Carlo Sabatini non sta nella pelle per la conquista dei play off da parte del suo Como. D’altro canto le chances erano davvero ridotte, ma lui aveva sempre stimolato i suoi a non mollare. Sarebbe stata una beffa atroce se gli avversari avessero lasciato strada e i lariani non ne avessero approfittato: «L’avevo detto in tempi non sospetti - ha dichiarato ai colleghi de La Provincia di Como - sono abituato a certe situazioni e quindi so che non bisogna mai smettere di crederci, anche quando il mondo sembra crollarti addosso, anche quando tutto sembra perduto». Fatta l’impresa, il mister perugino ci ha fatto la bocca e ne annuncia un’altra: «Sono strafelice e sono certo che vivremo un’esperienza esaltante, perché vogliamo compiere un’altra impresa. Ora un’avversaria vale l’altra, ma noi arriviamo con il vento in poppa e non abbiamo alcuna intenzione di fare gli agnellini. Sono sicuro che saremo una squadra fastidiosa».

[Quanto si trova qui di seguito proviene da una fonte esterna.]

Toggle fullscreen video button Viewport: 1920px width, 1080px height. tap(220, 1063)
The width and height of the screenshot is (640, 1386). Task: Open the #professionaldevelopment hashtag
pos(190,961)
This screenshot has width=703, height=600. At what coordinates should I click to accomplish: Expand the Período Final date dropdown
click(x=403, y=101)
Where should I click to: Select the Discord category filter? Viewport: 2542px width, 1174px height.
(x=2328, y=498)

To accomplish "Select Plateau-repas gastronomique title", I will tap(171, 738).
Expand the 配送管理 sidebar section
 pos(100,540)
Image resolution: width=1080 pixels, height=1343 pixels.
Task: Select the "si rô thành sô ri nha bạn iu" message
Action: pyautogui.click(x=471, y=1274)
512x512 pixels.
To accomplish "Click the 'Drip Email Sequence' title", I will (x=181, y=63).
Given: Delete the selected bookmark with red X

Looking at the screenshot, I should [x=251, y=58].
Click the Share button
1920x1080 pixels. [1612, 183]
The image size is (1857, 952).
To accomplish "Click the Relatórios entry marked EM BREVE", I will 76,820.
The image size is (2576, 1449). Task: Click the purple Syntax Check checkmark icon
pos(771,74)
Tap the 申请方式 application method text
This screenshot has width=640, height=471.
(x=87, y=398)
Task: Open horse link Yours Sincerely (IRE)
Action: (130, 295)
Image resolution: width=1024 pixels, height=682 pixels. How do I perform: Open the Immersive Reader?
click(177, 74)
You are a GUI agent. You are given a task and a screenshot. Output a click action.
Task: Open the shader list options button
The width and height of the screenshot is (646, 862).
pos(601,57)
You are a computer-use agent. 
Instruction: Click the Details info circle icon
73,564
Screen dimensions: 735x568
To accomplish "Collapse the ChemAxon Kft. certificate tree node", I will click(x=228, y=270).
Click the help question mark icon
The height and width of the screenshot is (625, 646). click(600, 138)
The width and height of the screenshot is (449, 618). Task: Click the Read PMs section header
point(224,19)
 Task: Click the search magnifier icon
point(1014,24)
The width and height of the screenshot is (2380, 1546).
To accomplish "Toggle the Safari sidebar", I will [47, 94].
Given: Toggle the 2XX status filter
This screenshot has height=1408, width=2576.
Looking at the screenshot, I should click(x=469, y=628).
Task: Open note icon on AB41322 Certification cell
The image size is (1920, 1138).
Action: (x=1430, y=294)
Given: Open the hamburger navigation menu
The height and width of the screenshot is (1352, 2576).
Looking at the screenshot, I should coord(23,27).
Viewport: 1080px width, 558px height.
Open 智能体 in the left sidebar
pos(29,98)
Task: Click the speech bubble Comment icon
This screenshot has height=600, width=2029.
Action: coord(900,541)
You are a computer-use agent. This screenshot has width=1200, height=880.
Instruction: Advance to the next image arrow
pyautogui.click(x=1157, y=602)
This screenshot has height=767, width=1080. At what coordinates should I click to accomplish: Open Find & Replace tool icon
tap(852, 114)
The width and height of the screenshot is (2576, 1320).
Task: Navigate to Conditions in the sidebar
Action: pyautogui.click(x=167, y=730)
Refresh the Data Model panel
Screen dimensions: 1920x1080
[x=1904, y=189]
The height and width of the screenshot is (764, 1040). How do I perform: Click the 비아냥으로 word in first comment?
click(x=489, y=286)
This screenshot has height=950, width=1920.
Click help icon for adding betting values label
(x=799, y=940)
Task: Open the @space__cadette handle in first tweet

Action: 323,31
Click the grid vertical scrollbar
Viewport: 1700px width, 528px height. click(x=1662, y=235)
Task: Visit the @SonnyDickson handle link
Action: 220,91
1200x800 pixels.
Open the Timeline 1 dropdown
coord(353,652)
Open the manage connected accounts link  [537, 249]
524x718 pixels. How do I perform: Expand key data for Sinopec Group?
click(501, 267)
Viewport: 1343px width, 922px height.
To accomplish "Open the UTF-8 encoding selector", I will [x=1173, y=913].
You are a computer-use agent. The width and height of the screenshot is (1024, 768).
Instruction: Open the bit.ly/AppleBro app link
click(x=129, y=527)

Ambiente gasato. Il presidente Pietro Porro mostra lo stesso entusiasmo del suo tecnico: «È una grande soddisfazione e credo che sia giusto così, perché non abbiamo mai mollato. Di solito quando raggiungo un obiettivo, penso subito a quello successivo, ossia battere il Benevento».
Il diesse. Le ultime parole sono del direttore sportivo Giovanni Dolci: «Questi play off sono soprattutto il frutto di tre anni di lavoro: l’obiettivo è sempre stato portare il Como più in alto possibile, con traguardi sportivi rimodulati strada facendo. Credo si debbano ringraziare tutti i giocatori, quelli con noi da due anni e quelli arrivati a Como in tempi più recenti, che hanno lavorato con una particolare attenzione ai dettagli per arrivare a un risultato così importante».